I'm currently reading Dominic Mitchell's blog on his trip to Thailand. Boy, I don't think I'll ever get excited about a bird in this country again! The Gurning Nan Bread is one hellava bird! Sorry, I mean the Gurney's Pitta...
Seriously, though, when you take a deep, searching look at what the world has on offer on the birding front, it does make you wonder why you bother. I'd love to go to Thailand just for a couple of weeks on the beach (have you been outside the front door in Britain today? Hasn't it been just the greyest day on record?) let alone a trip to see some of the world's most seriously exotic birdlife. To witness some of these birds must be breathtaking, but then... look what happened yesterday.

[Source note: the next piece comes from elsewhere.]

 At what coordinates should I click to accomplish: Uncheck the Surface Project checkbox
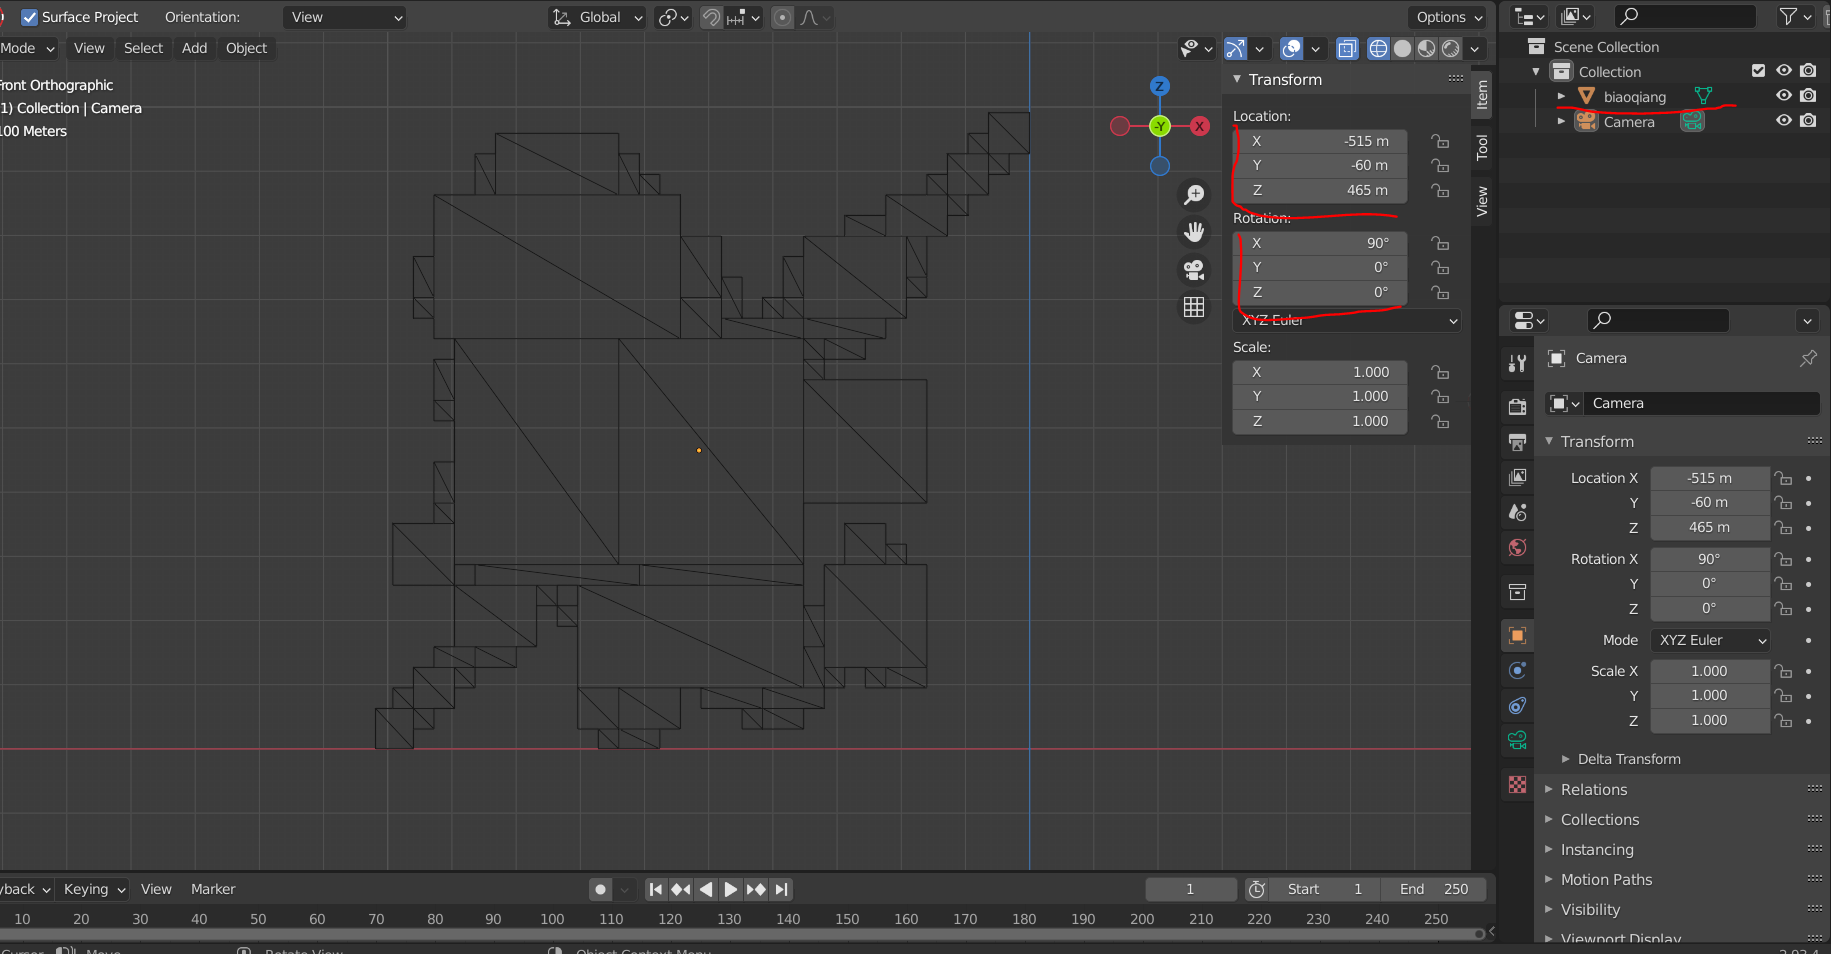pyautogui.click(x=29, y=17)
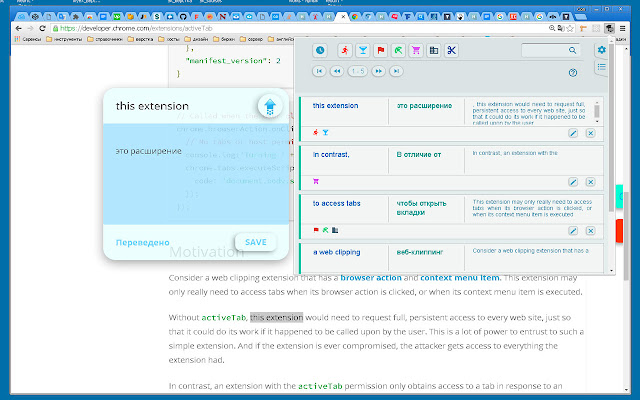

I was on the way to the shops to pick up some provisions for the weekend (Annie was at home nursing a hand with a broken Scaphoid bone) when I deviated towards my local patch at Holmethorpe (with her permission I might add, before you start thinking I have been negligent). I didn't bring my scope as the afternoon didn't appear promising. It was yet another horribly grey day and after about an hour of seeing virtually nothing of any note I turned round to head home. As I did so, I was confronted by a figure dressed in camouflage green, jogging - actually, struggling to jog - towards me. It was Kojak. He's had a knee op, so he's not that fit at the moment - that much was obvious. I knew something must be afoot if he was running with all his gear wrap around his neck. I ask what is it was, and he eventually wheezed that it was an Oystercatcher.
If we had been by the sea, we wouldn't have bothered running to see an Oystercatcher - someone on the same day had counted more than 250 on the Kent coast. These are not rare. But in land-locked Surrey? They most definitely are.
We arrived to join Gordon Hay, who found the bird, and Graham James, who kindly left me a message on my mobile to tell me about it (I only picked up the message as Kojak headed towards me). Shortly afterwards, we were joined by Johnny Allan, who was adding to his remarkable Surrey list, and Ian Kehl.
And there you have it, just for one day only. Today, it had gone. Such is the magic of birding in Surrey. One day you see nothing, the next you see a single bird that hasn't been seen in the area for some time. So far this year, I have seen Waxwing, Great Grey Shrike, Water Rail, Slavonian Grebe, Bittern, Water Pipit, Scaup and an Oystercatcher in Surrey, but I haven't yet seen a Yellowhammer or a Treecreeper. It's a strange old pastime.